Un plombier, dans le sud de l’Ukraine? «Difficile. Soit ils sont au front, soit ils se cachent pour ne pas se faire mobiliser», me répète-t-on depuis deux semaines. Je finis pourtant par trouver Serhiy, retraité fluet et sympathique rentré de deux ans comme réfugié en Allemagne et qui répète «Ich arbeite evro-remont» (je rénove au standard européen) devant mon futur WC, qui coule. Reste donc à évaluer les matériaux disponibles sur place.
Stupeur. Il y a 222 modèles de poêles à frire (j’ai compté!) au rayon cuisine d’Epicentr, le gigantesque supermarché «tout pour la maison» de Mykolaiv. Plus loin dans le magasin sont alignés davantage de pots de peinture et de rouleaux de papier peint, de matelas, d’oreillers et de draps en coton bio, de tournevis et de pommeaux de douche que dans n’importe quel Leroy-Merlin français. Et dire que j’avais d’abord songé à venir en voiture de Genève (2665 km par l’Autriche, la Hongrie et la Roumanie), pour tout emporter avec moi.

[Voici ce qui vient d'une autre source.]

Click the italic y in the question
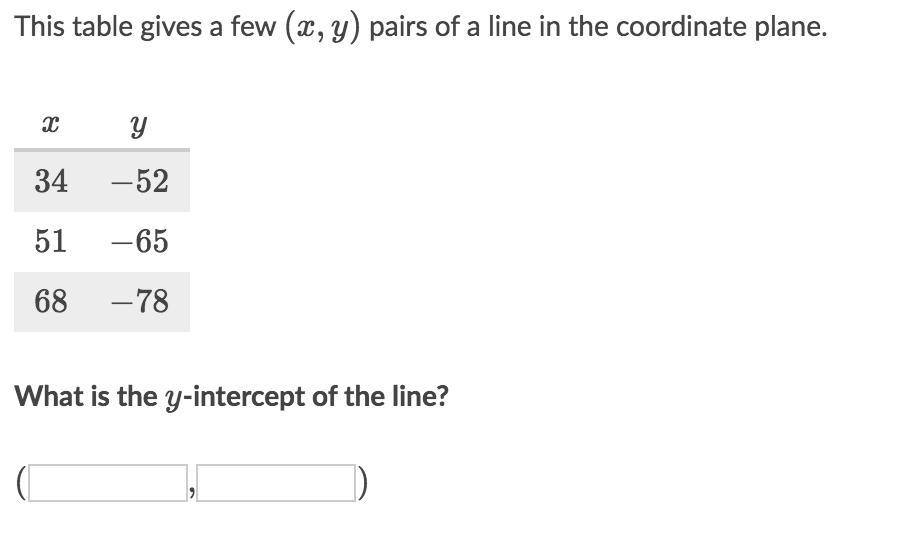 click(x=173, y=399)
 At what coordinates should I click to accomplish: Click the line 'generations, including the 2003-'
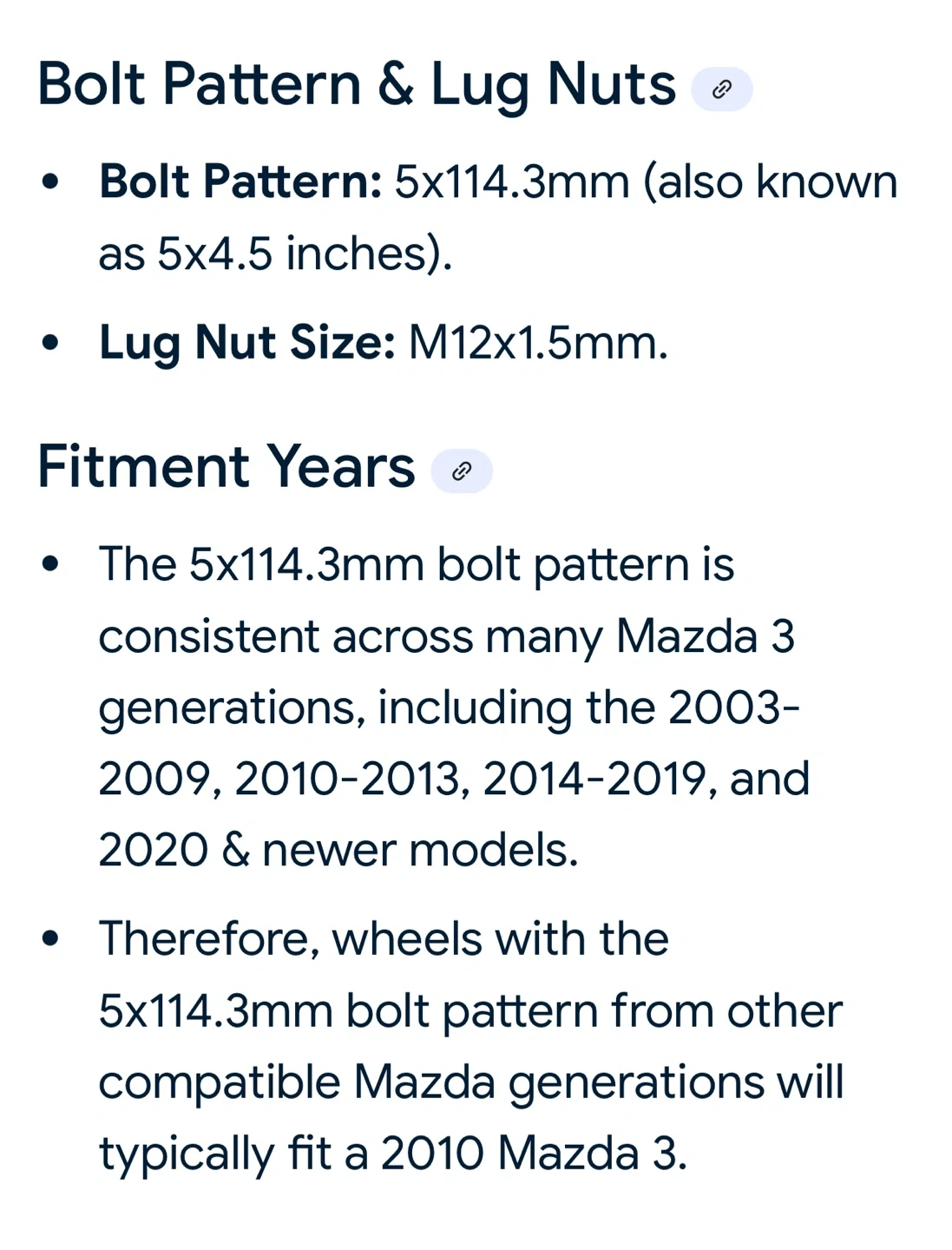[x=450, y=708]
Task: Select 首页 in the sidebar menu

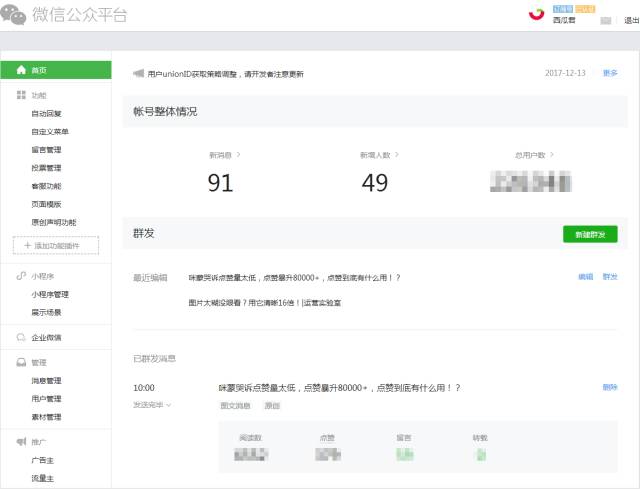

Rassuré, je me lance en taxi dans un tour des faubourgs. Jusqu’à maintenant, je n’ai arpenté, à pied ou en vélo, que le centre historique, ravissant malgré la caravane de camions qui dévale jour et nuit l’avenue Marine. Pour les Ukrainiens, dans cette période difficile de la guerre, on espère que ces camions transportent des munitions occidentales,mais non, ils sont vides. Ils viennent chercher du blé dans la région pour l’exporter par Odessa ou la Roumanie, car les bateaux qui voudraient partir du port fluvial de Mykolaiv se retrouveraient, une fois en mer Noire, sous le feu des Russes qui tiennent la péninsule et la flèche littorale de Kinbourn, avant-poste stratégique anciennement ottoman qui permet de bombarder la côte de Mykolaïv et l’embouchure du Boug méridional.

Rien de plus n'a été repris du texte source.